Iris Leise bekannte sich zum Christentum ihres evangelischen Vaters. Ihre Mutter Margarete entstammte einem Klan Kasseler Katholik:innen*. Das waren gemeinsam mit Landgraf Friedrich II. (1720 - 1785) in einem protestantischen Kernland zum Katholizismus konvertierte Hugenotten. Was für eine bizarre Volte. Die durch das von Ludwig XIV. 1685 dekretierte Edikt von Fontainebleau um ihre Places de sûreté protestantes gebrachten, im Galopp auf die rechtsrheinische Seite geflohenen Calvinist:innen* wechselten ihre Religion unter der Ägide des einzigen hessischen Fürsten, der seit der Reformation katholisch zu sein beliebte. Dieser Irrsinn sorgte noch in den 1970er Jahre dafür, dass Margarete einen schweren Stand in ihrer eigenen Familie hatte.

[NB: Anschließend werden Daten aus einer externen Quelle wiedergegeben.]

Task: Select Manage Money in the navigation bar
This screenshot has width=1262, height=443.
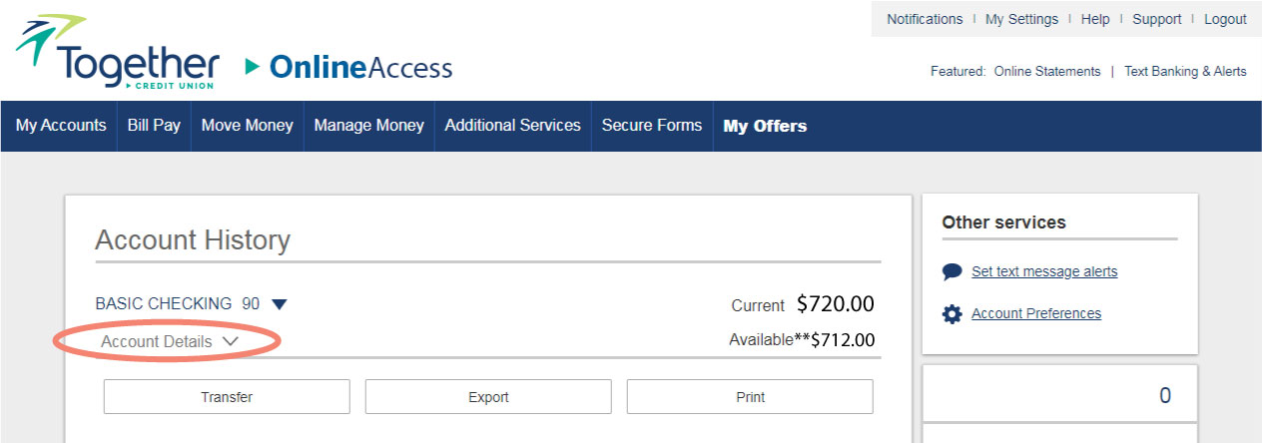Action: point(368,126)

Iris erklärte sich selbstverständlich im Geist der kämpfenden Kirche Lateinamerikas. Der Reigen vollzog sich zwischen Weltrevolution, gesunder Ernährung, Che-Guevara -Verehrung, esoterischen Freiübungen und Hava Nagila. Was haben wir Hava Nagila gesungen. Wie oft bin ich weggeschickt worden, weil Iris ihren Schönheitsschlaf brauchte.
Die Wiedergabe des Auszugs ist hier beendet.